Quézac

Quézac:

Tout à côté d’Ispagnac, en passant sur un pont gothique du 14ème siècle à 5 arches qui enjambe le Tarn, accédez au village de Quézac. Ce pont fut construit par le pape Urbain V, natif de Grizac, pour permettre au pèlerins de rejoindre la sanctuaire de Quézac. Il fut détruit pouis reconstruit par l’évêque de Mende au 17ème siècle. Ce petit village possède une longue et étroite ruelle médiévale plein de charme, aux maisons anciennes.

Le village, situé à 520 mètres d’altitude,  compte 245 habitants et doit sa notoriété grâce à l’eau ( pétillante) de Quézac.

La vierge de Quézac: Un agriculteur aurait trouvé cette vierge au 11ème siècle alors qu’il cultivait son champs. (« Un laboureur creusant ses sillons fut intrigué par l’attitude de ses bœufs qui refusaient d’avancer. Délaissant son labour, il courut chercher de l’aide. Ils découvrirent, en fouillant la terre, une statue de Vierge à l’enfant en bois de noyer brillant. Elle fut portée à l’église paroissiale, mais le lendemain elle avait disparu et était revenue à l’endroit où elle avait été découverte.
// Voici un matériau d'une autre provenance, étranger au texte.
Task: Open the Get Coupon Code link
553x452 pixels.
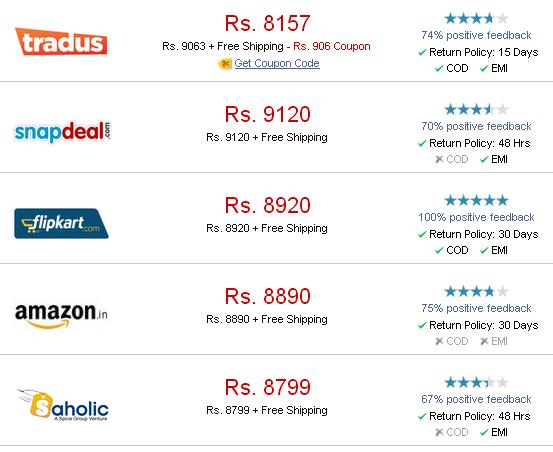Action: [x=277, y=63]
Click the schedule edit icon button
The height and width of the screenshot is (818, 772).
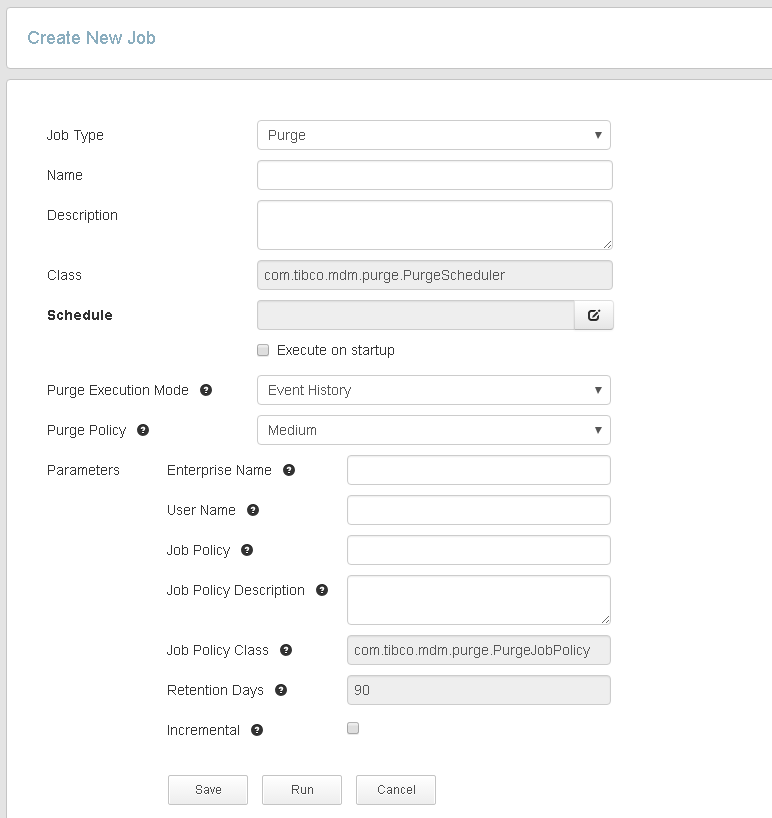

Et cela une deuxième fois. Les villageois comprirent que la vierge voulait être honorée en cet endroit et c’est ainsi que fut bâti en plein champ, le premier oratoire à Notre Dame de Quézac en 1052. »). Urbain V construisit une église collégiale en son honneur en 1502. La statue fut brulée par les protestants dirigés par Merle . Elle fut remplacée en 1502. Malgré les pillages et le vandalisme liées à la révolution, la Vierge est épargnée. Ce n’est pas le cas des ex-voto, cloches, maître-autel, boiseries et balustres des chapelles. La statue de la Madone est dissimulée par un enfant du pays nommé Méjean, un Quézacois. La statue regagne sa place dans l’église en 1801. Elle fut couronné en 1904. Ce lieu de pèlerinage est très fréquentée.

L’église de Quézac: Construit sur le lieu où l’on découvrit la vierge en 1050, s’ouvre par un porche carré imposant datant du 16ème siècle. A l’intérieur, vous remarquerez que les clefs de voûtes et les chapiteaux sont ornés des armes d’Urbain V. Le clocher est crénelé et surmonté d’une vierge.

La collégiale de 8 chanoines: Elle se situe à côté de l’église et fut crée par Urbain V en 1365. Elle possède des murs épais de 1.20m et fut ravagée par les huguenots à 3 reprises. Le bâtiment est la propirété des Ursulines. Une reliquaire en vermeil, qui contiendrait un cheveu de la Vierge, fit offerte par le pape Urbain V.

Usine de Quézac:Ce sont 200 000 bouteilles d’eau pétillante de Quézac qui sortent quotidiennement de l’Usine. Cette eau appartient au groupe Nestlé depuis 1992. A l’origine, les Celtes et les Gallo-Romains (une cippe ou pierre tombale, atteste de leur présence) l’utilisaient pour des thermes. Des rites autour de cette source existaient. Des vestiges de lieux de culte ont été retrouvés. En 1718, le docteur Blanquet met en avant dans son étude les propriétés chimiques et thérapeutiques de cette eau, qui « déboucherait les conduits urinaires et vasculaires ». Mais c’est en 1859  que le Docteur Commandré mena les premiers captages, après avoir été soigné du cholera à l’eau de Quézac. Propriétaire de la concession de la source,  c’est son fils David, qui pris le relais et fit construire une tourelle étanche autour des dix points d’émergence naturelle. Il commande les premières bouteilles aux bouchons de liège et baptise cette eau, la Diva ( Diva était le nom de la fée gardienne de la source). L’académie de Médecine reconnaît l’eau de Quézac en 1901 et Commandré obtient l’autorisation d’exploiter sur une période de 30 ans. La première guerre mondiale, la crise de 1929 n’ont pas favorisé l’exploitation. Après plusieurs tentatives infructueuses (1946, 1953, 1961), c’est finalement Vittel qui s’interesse concrètement à cette eau en 1994, en faisant réaliser un nouveau forage et en installant l’usine d’embouteillage à Molines (village voisin). L’usne emploie une cinquantaine de personnes et produit 73 millions de bouteilles par an. Il est possible de visiter l’Usine avec un guide.